• **THE REQUEST**: Reproduce every one of the following items verbatim, line for line.

• **LISTING**:
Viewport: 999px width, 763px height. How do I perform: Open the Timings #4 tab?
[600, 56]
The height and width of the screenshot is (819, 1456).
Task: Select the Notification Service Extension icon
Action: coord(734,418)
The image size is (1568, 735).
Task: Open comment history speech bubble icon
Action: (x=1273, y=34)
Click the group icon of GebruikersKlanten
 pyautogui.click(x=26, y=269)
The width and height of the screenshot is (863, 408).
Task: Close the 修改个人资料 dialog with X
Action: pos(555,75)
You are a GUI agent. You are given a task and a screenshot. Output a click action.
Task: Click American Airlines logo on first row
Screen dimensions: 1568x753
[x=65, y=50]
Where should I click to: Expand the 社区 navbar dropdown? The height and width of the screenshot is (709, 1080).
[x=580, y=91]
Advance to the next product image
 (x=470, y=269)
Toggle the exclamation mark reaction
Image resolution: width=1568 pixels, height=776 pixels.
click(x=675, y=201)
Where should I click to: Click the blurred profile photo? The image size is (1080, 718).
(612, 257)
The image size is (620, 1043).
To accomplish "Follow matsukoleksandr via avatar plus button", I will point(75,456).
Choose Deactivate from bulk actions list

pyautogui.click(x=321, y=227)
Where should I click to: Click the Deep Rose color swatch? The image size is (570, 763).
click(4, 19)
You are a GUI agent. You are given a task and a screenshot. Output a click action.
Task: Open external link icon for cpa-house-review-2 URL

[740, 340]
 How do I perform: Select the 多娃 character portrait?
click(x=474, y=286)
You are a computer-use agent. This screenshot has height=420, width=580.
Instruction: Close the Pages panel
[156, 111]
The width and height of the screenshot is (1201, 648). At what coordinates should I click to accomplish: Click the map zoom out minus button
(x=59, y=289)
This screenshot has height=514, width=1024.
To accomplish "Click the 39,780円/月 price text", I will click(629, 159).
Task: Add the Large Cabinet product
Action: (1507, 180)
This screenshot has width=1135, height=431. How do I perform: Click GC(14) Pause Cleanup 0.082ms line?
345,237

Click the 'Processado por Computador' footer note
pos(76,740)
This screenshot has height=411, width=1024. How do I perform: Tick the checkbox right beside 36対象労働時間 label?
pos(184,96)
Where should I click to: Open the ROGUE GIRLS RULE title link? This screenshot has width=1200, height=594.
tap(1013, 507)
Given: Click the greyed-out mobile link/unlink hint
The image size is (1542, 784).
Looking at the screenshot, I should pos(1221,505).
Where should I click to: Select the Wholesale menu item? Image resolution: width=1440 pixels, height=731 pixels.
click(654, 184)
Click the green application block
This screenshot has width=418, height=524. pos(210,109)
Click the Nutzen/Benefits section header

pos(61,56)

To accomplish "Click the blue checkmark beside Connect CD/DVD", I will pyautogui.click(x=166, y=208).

• **OUTPUT BELOW**:
Viewport: 999px width, 763px height. How do I perform: Open the Timings #4 tab?
[600, 56]
The height and width of the screenshot is (819, 1456).
Task: Select the Notification Service Extension icon
Action: coord(734,418)
The image size is (1568, 735).
Task: Open comment history speech bubble icon
Action: (x=1273, y=34)
Click the group icon of GebruikersKlanten
 pyautogui.click(x=26, y=269)
The width and height of the screenshot is (863, 408).
Task: Close the 修改个人资料 dialog with X
Action: pos(555,75)
You are a GUI agent. You are given a task and a screenshot. Output a click action.
Task: Click American Airlines logo on first row
Screen dimensions: 1568x753
[x=65, y=50]
Where should I click to: Expand the 社区 navbar dropdown? The height and width of the screenshot is (709, 1080).
[x=580, y=91]
Advance to the next product image
 (x=470, y=269)
Toggle the exclamation mark reaction
Image resolution: width=1568 pixels, height=776 pixels.
click(x=675, y=201)
Where should I click to: Click the blurred profile photo? The image size is (1080, 718).
(612, 257)
The image size is (620, 1043).
To accomplish "Follow matsukoleksandr via avatar plus button", I will point(75,456).
Choose Deactivate from bulk actions list

pyautogui.click(x=321, y=227)
Where should I click to: Click the Deep Rose color swatch? The image size is (570, 763).
click(4, 19)
You are a GUI agent. You are given a task and a screenshot. Output a click action.
Task: Open external link icon for cpa-house-review-2 URL

[740, 340]
 How do I perform: Select the 多娃 character portrait?
click(x=474, y=286)
You are a computer-use agent. This screenshot has height=420, width=580.
Instruction: Close the Pages panel
[156, 111]
The width and height of the screenshot is (1201, 648). At what coordinates should I click to accomplish: Click the map zoom out minus button
(x=59, y=289)
This screenshot has height=514, width=1024.
To accomplish "Click the 39,780円/月 price text", I will click(629, 159).
Task: Add the Large Cabinet product
Action: (1507, 180)
This screenshot has width=1135, height=431. How do I perform: Click GC(14) Pause Cleanup 0.082ms line?
345,237

Click the 'Processado por Computador' footer note
pos(76,740)
This screenshot has height=411, width=1024. How do I perform: Tick the checkbox right beside 36対象労働時間 label?
pos(184,96)
Where should I click to: Open the ROGUE GIRLS RULE title link? This screenshot has width=1200, height=594.
tap(1013, 507)
Given: Click the greyed-out mobile link/unlink hint
The image size is (1542, 784).
Looking at the screenshot, I should pos(1221,505).
Where should I click to: Select the Wholesale menu item? Image resolution: width=1440 pixels, height=731 pixels.
click(654, 184)
Click the green application block
This screenshot has width=418, height=524. pos(210,109)
Click the Nutzen/Benefits section header

pos(61,56)

To accomplish "Click the blue checkmark beside Connect CD/DVD", I will pyautogui.click(x=166, y=208).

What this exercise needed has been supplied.